All of the records must come back exactly. Please repeat them in full.

[Stored items]
= = = = =
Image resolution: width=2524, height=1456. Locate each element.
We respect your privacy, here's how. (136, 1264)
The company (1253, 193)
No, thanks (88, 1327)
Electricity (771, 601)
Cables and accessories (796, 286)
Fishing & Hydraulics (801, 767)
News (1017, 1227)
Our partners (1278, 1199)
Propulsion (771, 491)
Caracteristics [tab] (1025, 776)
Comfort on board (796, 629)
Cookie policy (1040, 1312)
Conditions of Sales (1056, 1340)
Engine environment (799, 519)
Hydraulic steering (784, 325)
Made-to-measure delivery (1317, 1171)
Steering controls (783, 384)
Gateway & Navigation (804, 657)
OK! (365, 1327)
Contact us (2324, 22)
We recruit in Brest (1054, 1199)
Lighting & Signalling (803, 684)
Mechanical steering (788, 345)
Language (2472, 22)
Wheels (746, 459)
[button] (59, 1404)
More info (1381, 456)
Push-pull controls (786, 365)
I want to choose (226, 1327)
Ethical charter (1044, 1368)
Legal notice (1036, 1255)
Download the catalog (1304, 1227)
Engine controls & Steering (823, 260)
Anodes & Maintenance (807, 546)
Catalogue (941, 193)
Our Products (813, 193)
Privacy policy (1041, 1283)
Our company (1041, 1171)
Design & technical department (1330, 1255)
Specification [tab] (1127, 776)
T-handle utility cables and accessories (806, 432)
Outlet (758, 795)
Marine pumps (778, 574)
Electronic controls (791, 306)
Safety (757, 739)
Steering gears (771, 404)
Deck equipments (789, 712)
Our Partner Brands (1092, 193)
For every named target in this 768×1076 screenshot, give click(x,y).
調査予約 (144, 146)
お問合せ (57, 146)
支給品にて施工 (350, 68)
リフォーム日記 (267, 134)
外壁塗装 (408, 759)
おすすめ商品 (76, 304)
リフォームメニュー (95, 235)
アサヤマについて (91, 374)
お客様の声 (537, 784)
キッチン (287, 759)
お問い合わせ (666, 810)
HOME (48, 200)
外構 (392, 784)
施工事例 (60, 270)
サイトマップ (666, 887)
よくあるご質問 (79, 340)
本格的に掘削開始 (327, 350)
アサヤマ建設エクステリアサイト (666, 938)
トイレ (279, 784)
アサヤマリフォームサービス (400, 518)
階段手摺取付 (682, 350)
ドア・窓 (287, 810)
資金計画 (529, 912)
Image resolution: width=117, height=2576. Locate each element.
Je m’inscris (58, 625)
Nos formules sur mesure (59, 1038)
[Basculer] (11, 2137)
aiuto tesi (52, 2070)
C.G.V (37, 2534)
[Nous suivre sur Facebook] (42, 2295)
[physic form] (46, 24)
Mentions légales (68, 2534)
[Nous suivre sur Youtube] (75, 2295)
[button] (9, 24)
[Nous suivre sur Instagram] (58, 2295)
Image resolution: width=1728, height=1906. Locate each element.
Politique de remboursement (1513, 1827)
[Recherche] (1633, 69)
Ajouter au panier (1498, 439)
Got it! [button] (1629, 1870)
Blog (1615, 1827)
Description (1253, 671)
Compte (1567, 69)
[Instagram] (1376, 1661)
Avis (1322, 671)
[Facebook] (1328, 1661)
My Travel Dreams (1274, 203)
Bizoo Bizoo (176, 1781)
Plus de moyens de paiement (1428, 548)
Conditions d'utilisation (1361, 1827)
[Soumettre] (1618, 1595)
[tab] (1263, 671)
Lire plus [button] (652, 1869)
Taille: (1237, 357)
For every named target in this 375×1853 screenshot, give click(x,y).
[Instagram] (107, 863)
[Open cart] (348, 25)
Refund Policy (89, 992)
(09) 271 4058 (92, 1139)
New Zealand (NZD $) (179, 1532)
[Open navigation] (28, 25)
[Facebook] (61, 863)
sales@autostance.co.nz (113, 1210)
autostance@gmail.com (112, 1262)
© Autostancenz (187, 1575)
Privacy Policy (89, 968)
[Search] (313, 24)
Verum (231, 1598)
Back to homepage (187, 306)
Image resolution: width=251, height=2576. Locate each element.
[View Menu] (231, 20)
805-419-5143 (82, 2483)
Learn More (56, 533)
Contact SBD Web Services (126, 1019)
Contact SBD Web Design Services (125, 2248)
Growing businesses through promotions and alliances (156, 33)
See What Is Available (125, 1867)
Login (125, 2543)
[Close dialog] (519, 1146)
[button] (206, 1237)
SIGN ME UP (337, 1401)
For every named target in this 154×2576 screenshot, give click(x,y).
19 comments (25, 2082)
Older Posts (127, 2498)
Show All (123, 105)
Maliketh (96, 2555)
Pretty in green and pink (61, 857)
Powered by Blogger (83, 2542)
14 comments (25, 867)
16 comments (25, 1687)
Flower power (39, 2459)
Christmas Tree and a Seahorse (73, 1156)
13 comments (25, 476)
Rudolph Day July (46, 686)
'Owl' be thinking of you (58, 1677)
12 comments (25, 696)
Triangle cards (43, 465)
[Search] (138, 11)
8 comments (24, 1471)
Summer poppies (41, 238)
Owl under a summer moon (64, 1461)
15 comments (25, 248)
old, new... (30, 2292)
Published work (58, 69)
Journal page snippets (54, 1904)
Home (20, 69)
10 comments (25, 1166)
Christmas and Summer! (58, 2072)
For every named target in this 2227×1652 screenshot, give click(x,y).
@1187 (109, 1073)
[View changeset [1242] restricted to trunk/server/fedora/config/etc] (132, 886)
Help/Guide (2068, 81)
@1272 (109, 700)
= = = = =
SOLUTION TO THE EXERCISE
Image resolution: width=2524, height=1456. Locate each element.
We respect your privacy, here's how. (136, 1264)
The company (1253, 193)
No, thanks (88, 1327)
Electricity (771, 601)
Cables and accessories (796, 286)
Fishing & Hydraulics (801, 767)
News (1017, 1227)
Our partners (1278, 1199)
Propulsion (771, 491)
Caracteristics [tab] (1025, 776)
Comfort on board (796, 629)
Cookie policy (1040, 1312)
Conditions of Sales (1056, 1340)
Engine environment (799, 519)
Hydraulic steering (784, 325)
Made-to-measure delivery (1317, 1171)
Steering controls (783, 384)
Gateway & Navigation (804, 657)
OK! (365, 1327)
Contact us (2324, 22)
We recruit in Brest (1054, 1199)
Lighting & Signalling (803, 684)
Mechanical steering (788, 345)
Language (2472, 22)
Wheels (746, 459)
[button] (59, 1404)
More info (1381, 456)
Push-pull controls (786, 365)
I want to choose (226, 1327)
Ethical charter (1044, 1368)
Legal notice (1036, 1255)
Download the catalog (1304, 1227)
Engine controls & Steering (823, 260)
Anodes & Maintenance (807, 546)
Catalogue (941, 193)
Our Products (813, 193)
Privacy policy (1041, 1283)
Our company (1041, 1171)
Design & technical department (1330, 1255)
Specification [tab] (1127, 776)
T-handle utility cables and accessories (806, 432)
Outlet (758, 795)
Marine pumps (778, 574)
Electronic controls (791, 306)
Safety (757, 739)
Steering gears (771, 404)
Deck equipments (789, 712)
Our Partner Brands (1092, 193)
For every named target in this 768×1076 screenshot, give click(x,y).
調査予約 (144, 146)
お問合せ (57, 146)
支給品にて施工 (350, 68)
リフォーム日記 (267, 134)
外壁塗装 (408, 759)
おすすめ商品 (76, 304)
リフォームメニュー (95, 235)
アサヤマについて (91, 374)
お客様の声 (537, 784)
キッチン (287, 759)
お問い合わせ (666, 810)
HOME (48, 200)
外構 (392, 784)
施工事例 (60, 270)
サイトマップ (666, 887)
よくあるご質問 (79, 340)
本格的に掘削開始 (327, 350)
アサヤマ建設エクステリアサイト (666, 938)
トイレ (279, 784)
アサヤマリフォームサービス (400, 518)
階段手摺取付 (682, 350)
ドア・窓 (287, 810)
資金計画 (529, 912)
Image resolution: width=117, height=2576. Locate each element.
Je m’inscris (58, 625)
Nos formules sur mesure (59, 1038)
[Basculer] (11, 2137)
aiuto tesi (52, 2070)
C.G.V (37, 2534)
[Nous suivre sur Facebook] (42, 2295)
[physic form] (46, 24)
Mentions légales (68, 2534)
[Nous suivre sur Youtube] (75, 2295)
[button] (9, 24)
[Nous suivre sur Instagram] (58, 2295)
Image resolution: width=1728, height=1906. Locate each element.
Politique de remboursement (1513, 1827)
[Recherche] (1633, 69)
Ajouter au panier (1498, 439)
Got it! [button] (1629, 1870)
Blog (1615, 1827)
Description (1253, 671)
Compte (1567, 69)
[Instagram] (1376, 1661)
Avis (1322, 671)
[Facebook] (1328, 1661)
My Travel Dreams (1274, 203)
Bizoo Bizoo (176, 1781)
Plus de moyens de paiement (1428, 548)
Conditions d'utilisation (1361, 1827)
[Soumettre] (1618, 1595)
[tab] (1263, 671)
Lire plus [button] (652, 1869)
Taille: (1237, 357)
For every named target in this 375×1853 screenshot, give click(x,y).
[Instagram] (107, 863)
[Open cart] (348, 25)
Refund Policy (89, 992)
(09) 271 4058 (92, 1139)
New Zealand (NZD $) (179, 1532)
[Open navigation] (28, 25)
[Facebook] (61, 863)
sales@autostance.co.nz (113, 1210)
autostance@gmail.com (112, 1262)
© Autostancenz (187, 1575)
Privacy Policy (89, 968)
[Search] (313, 24)
Verum (231, 1598)
Back to homepage (187, 306)
Image resolution: width=251, height=2576. Locate each element.
[View Menu] (231, 20)
805-419-5143 (82, 2483)
Learn More (56, 533)
Contact SBD Web Services (126, 1019)
Contact SBD Web Design Services (125, 2248)
Growing businesses through promotions and alliances (156, 33)
See What Is Available (125, 1867)
Login (125, 2543)
[Close dialog] (519, 1146)
[button] (206, 1237)
SIGN ME UP (337, 1401)
For every named target in this 154×2576 screenshot, give click(x,y).
19 comments (25, 2082)
Older Posts (127, 2498)
Show All (123, 105)
Maliketh (96, 2555)
Pretty in green and pink (61, 857)
Powered by Blogger (83, 2542)
14 comments (25, 867)
16 comments (25, 1687)
Flower power (39, 2459)
Christmas Tree and a Seahorse (73, 1156)
13 comments (25, 476)
Rudolph Day July (46, 686)
'Owl' be thinking of you (58, 1677)
12 comments (25, 696)
Triangle cards (43, 465)
[Search] (138, 11)
8 comments (24, 1471)
Summer poppies (41, 238)
Owl under a summer moon (64, 1461)
15 comments (25, 248)
old, new... (30, 2292)
Published work (58, 69)
Journal page snippets (54, 1904)
Home (20, 69)
10 comments (25, 1166)
Christmas and Summer! (58, 2072)
For every named target in this 2227×1652 screenshot, give click(x,y).
@1187 (109, 1073)
[View changeset [1242] restricted to trunk/server/fedora/config/etc] (132, 886)
Help/Guide (2068, 81)
@1272 (109, 700)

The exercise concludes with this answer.